> _Collection entries_
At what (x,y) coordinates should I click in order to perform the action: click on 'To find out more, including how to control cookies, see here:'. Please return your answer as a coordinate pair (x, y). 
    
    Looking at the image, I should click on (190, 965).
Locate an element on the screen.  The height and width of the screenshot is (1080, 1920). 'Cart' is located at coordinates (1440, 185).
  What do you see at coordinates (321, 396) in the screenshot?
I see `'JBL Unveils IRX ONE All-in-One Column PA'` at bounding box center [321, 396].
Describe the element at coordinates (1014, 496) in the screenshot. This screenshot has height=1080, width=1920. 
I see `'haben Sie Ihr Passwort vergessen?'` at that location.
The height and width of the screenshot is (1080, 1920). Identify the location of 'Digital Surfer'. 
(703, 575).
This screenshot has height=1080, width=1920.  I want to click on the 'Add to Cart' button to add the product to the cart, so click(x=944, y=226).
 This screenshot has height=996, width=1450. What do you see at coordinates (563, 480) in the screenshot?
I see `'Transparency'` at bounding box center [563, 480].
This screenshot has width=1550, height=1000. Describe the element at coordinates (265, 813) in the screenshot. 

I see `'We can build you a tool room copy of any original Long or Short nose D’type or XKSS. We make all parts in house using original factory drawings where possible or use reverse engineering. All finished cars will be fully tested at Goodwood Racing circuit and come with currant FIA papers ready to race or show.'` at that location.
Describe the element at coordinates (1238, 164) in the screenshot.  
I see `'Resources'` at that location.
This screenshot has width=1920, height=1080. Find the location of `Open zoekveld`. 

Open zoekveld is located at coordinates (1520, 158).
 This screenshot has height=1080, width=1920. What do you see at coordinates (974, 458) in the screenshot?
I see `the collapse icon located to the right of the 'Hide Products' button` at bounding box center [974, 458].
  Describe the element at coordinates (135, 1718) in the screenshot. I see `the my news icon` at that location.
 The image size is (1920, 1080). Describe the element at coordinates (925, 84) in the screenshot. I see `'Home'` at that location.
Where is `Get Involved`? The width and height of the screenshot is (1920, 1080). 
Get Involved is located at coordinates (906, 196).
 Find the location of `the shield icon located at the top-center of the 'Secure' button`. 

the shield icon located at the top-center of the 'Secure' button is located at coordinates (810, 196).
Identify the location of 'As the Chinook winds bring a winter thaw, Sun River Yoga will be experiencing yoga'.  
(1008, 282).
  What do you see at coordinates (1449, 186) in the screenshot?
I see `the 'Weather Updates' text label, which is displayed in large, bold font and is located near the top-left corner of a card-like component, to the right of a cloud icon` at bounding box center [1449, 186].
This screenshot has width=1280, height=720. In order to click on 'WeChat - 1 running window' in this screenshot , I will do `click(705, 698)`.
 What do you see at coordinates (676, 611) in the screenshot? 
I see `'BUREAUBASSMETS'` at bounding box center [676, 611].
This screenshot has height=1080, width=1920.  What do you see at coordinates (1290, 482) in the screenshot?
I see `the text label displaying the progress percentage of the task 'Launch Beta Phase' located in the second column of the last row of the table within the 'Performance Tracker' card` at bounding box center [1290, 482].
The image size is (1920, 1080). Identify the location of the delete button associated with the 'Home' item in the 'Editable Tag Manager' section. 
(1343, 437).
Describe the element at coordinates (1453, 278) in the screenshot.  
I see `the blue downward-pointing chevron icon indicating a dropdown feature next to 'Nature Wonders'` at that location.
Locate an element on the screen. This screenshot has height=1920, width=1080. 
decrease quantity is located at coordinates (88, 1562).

> _WHAT NEEDS TO BE DONE_
Copy out every line above word for word, from the first to the last.

> _REPLY TO THE TASK_
At what (x,y) coordinates should I click in order to perform the action: click on 'To find out more, including how to control cookies, see here:'. Please return your answer as a coordinate pair (x, y). 
    
    Looking at the image, I should click on (190, 965).
Locate an element on the screen.  The height and width of the screenshot is (1080, 1920). 'Cart' is located at coordinates (1440, 185).
  What do you see at coordinates (321, 396) in the screenshot?
I see `'JBL Unveils IRX ONE All-in-One Column PA'` at bounding box center [321, 396].
Describe the element at coordinates (1014, 496) in the screenshot. This screenshot has height=1080, width=1920. 
I see `'haben Sie Ihr Passwort vergessen?'` at that location.
The height and width of the screenshot is (1080, 1920). Identify the location of 'Digital Surfer'. 
(703, 575).
This screenshot has height=1080, width=1920.  I want to click on the 'Add to Cart' button to add the product to the cart, so click(x=944, y=226).
 This screenshot has height=996, width=1450. What do you see at coordinates (563, 480) in the screenshot?
I see `'Transparency'` at bounding box center [563, 480].
This screenshot has width=1550, height=1000. Describe the element at coordinates (265, 813) in the screenshot. 

I see `'We can build you a tool room copy of any original Long or Short nose D’type or XKSS. We make all parts in house using original factory drawings where possible or use reverse engineering. All finished cars will be fully tested at Goodwood Racing circuit and come with currant FIA papers ready to race or show.'` at that location.
Describe the element at coordinates (1238, 164) in the screenshot.  
I see `'Resources'` at that location.
This screenshot has width=1920, height=1080. Find the location of `Open zoekveld`. 

Open zoekveld is located at coordinates (1520, 158).
 This screenshot has height=1080, width=1920. What do you see at coordinates (974, 458) in the screenshot?
I see `the collapse icon located to the right of the 'Hide Products' button` at bounding box center [974, 458].
  Describe the element at coordinates (135, 1718) in the screenshot. I see `the my news icon` at that location.
 The image size is (1920, 1080). Describe the element at coordinates (925, 84) in the screenshot. I see `'Home'` at that location.
Where is `Get Involved`? The width and height of the screenshot is (1920, 1080). 
Get Involved is located at coordinates (906, 196).
 Find the location of `the shield icon located at the top-center of the 'Secure' button`. 

the shield icon located at the top-center of the 'Secure' button is located at coordinates (810, 196).
Identify the location of 'As the Chinook winds bring a winter thaw, Sun River Yoga will be experiencing yoga'.  
(1008, 282).
  What do you see at coordinates (1449, 186) in the screenshot?
I see `the 'Weather Updates' text label, which is displayed in large, bold font and is located near the top-left corner of a card-like component, to the right of a cloud icon` at bounding box center [1449, 186].
This screenshot has width=1280, height=720. In order to click on 'WeChat - 1 running window' in this screenshot , I will do `click(705, 698)`.
 What do you see at coordinates (676, 611) in the screenshot? 
I see `'BUREAUBASSMETS'` at bounding box center [676, 611].
This screenshot has height=1080, width=1920.  What do you see at coordinates (1290, 482) in the screenshot?
I see `the text label displaying the progress percentage of the task 'Launch Beta Phase' located in the second column of the last row of the table within the 'Performance Tracker' card` at bounding box center [1290, 482].
The image size is (1920, 1080). Identify the location of the delete button associated with the 'Home' item in the 'Editable Tag Manager' section. 
(1343, 437).
Describe the element at coordinates (1453, 278) in the screenshot.  
I see `the blue downward-pointing chevron icon indicating a dropdown feature next to 'Nature Wonders'` at that location.
Locate an element on the screen. This screenshot has height=1920, width=1080. 
decrease quantity is located at coordinates (88, 1562).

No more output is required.